Non meno fondamentale è il raccordo con l’agricoltura, tema al quale, signor Presidente, ho dedicato e continuo a dedicare grande attenzione. La nascita della Comunità europea si è fondata innanzitutto sull’agricoltura, e nel 1992 con la riforma MacSharry e il principio di condizionalità, ben prima dell’industria l’agricoltura si è legata alla tutela dell’ambiente. Ma oggi il problema principale del rilancio del settore riguarda la copertura dei costi di produzione: i nostri agricoltori molto spesso non riescono a coprire tali costi e, di conseguenza, si impoveriscono; ma non perché non siano competitivi. Purtroppo, in Italia nel dibattito sul green deal non si parla di agricoltura. Salutiamo con favore la nomina del ministro Patuanelli, che sicuramente rimetterà al centro questo settore.

# [DATI ESERCIZIO]
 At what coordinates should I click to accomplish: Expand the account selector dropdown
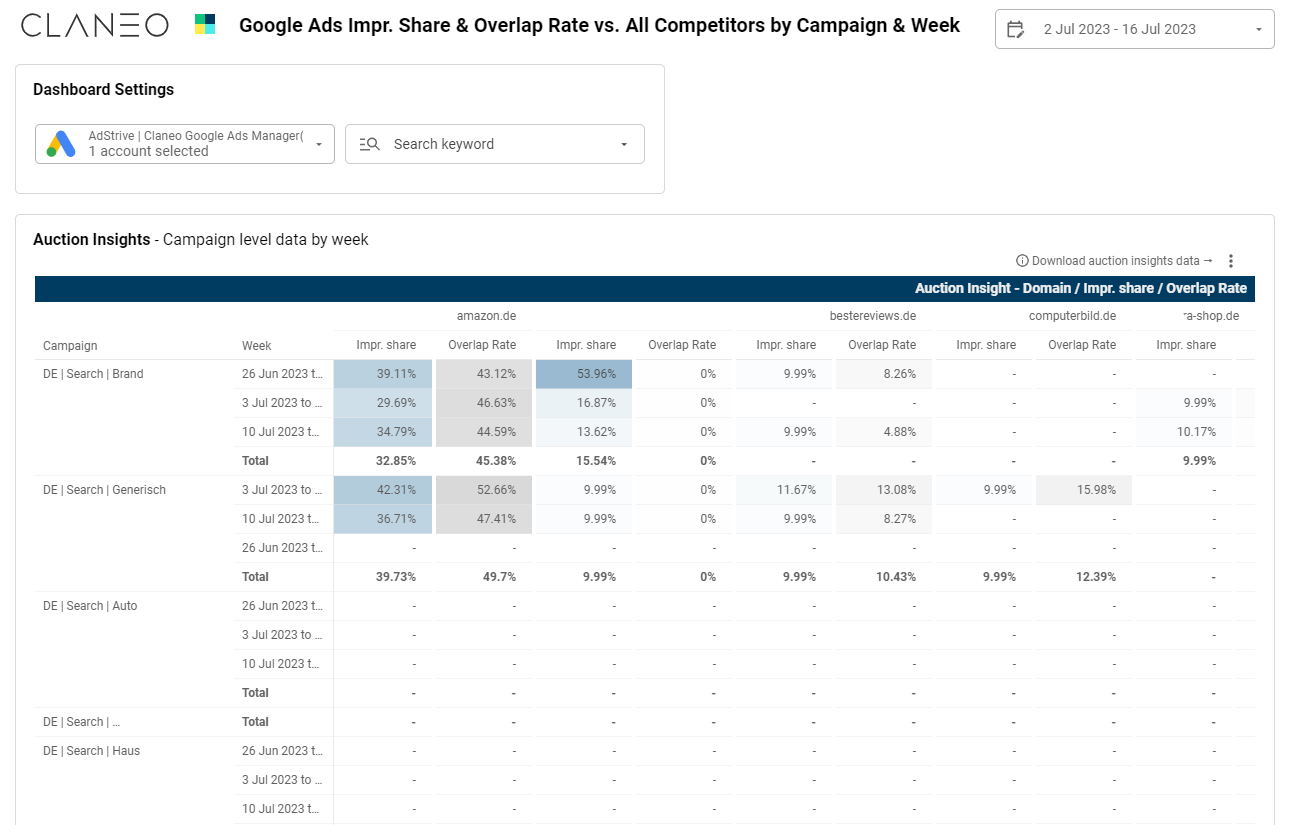319,144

# [COMPITO DA SVOLGERE]
Trascrivi il passo del testo sull'agricoltura compreso tra "Non meno fondamentale" e "centro questo settore.", estremi inclusi.

# [SOLUZIONE SCRITTA]
Non meno fondamentale è il raccordo con l’agricoltura, tema al quale, signor Presidente, ho dedicato e continuo a dedicare grande attenzione. La nascita della Comunità europea si è fondata innanzitutto sull’agricoltura, e nel 1992 con la riforma MacSharry e il principio di condizionalità, ben prima dell’industria l’agricoltura si è legata alla tutela dell’ambiente. Ma oggi il problema principale del rilancio del settore riguarda la copertura dei costi di produzione: i nostri agricoltori molto spesso non riescono a coprire tali costi e, di conseguenza, si impoveriscono; ma non perché non siano competitivi. Purtroppo, in Italia nel dibattito sul green deal non si parla di agricoltura. Salutiamo con favore la nomina del ministro Patuanelli, che sicuramente rimetterà al centro questo settore.